Encoding Tips: The following tips are a little technical in nature, and you might need to consult additional tutorial materials. Whatever format you use, if your encoder supports it, you should use two-pass encoding. It is more time consuming to encode, because the video to be encoded is analysed in a first pass. However, two-pass encoding results in better video for the same bitrate and filesize. If your video is just for download (and not streaming), you could use a variable bitrate setting, to use the available bitrate most efficiently. For MP4 formats, make sure that you retain "forced key frames": in principle you might save on file size by not doing this, but if your key frames are too far apart, the video won't play back well on iPods, and won't seek well for streaming.

Delivery and Presentation of Time-based Media

Now that we've looked at encoding a single piece of audio or video into various formats, we need to consider delivery of these media on the web.

By 'delivery methods', we mean the choice between download, progressive download, and true streaming.

Download uses the HTTP protocol, and more information is available in the Downloads chapter. From a low bandwidth perspective, letting users download multimedia is good: the encoding bitrate of your content may well exceed the bandwidth that the viewer has available. This means that it will take significantly longer to download the media object than it will to watch it. If you try to stream this media it will keep stopping during playback while the viewer tries to buffer the next chunk. With a download, the viewer can wait until the content has been fully downloaded before trying to watch. Also the content can be downloaded overnight or downloaded through a download manager.
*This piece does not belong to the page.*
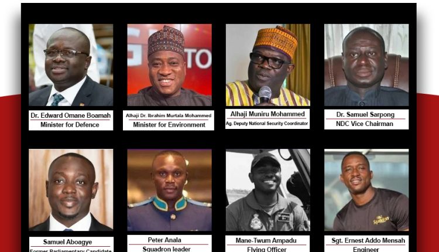Screen dimensions: 439x252
Task: Click the Mane-Twum Ampadu black-and-white photo
Action: point(268,190)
Progressive download is a download straight into a player (also by HTTP), such that the player can start to play content before it is fully downloaded. This has the advantage that you can start viewing the content quickly, and you can wait for the content to buffer sufficiently if your bandwidth isn't quite good enough. However, because the progressive download is into a player, the URL to the media itself can typically only be determined by looking at the HTML code of the surrounding page. Ideally you would provide visitors with the full link to the media content, so that they have the choice whether to watch the content as progressive download, or download the content directly.

Streaming has the advantage of using your bandwidth efficiently: you just consume the bandwidth for what you watch. However, if the user's available bandwidth is below that required to deliver the media, they won't be able to experience the content via streaming.

Generally speaking, you should offer a download, or a download in addition to other delivery methods.

For presentation methods, we distinguish embedded content, linked content, and syndicated content.

Embedded content is content which is closely linked to the surrounding web page or application, and we'll discuss this further below.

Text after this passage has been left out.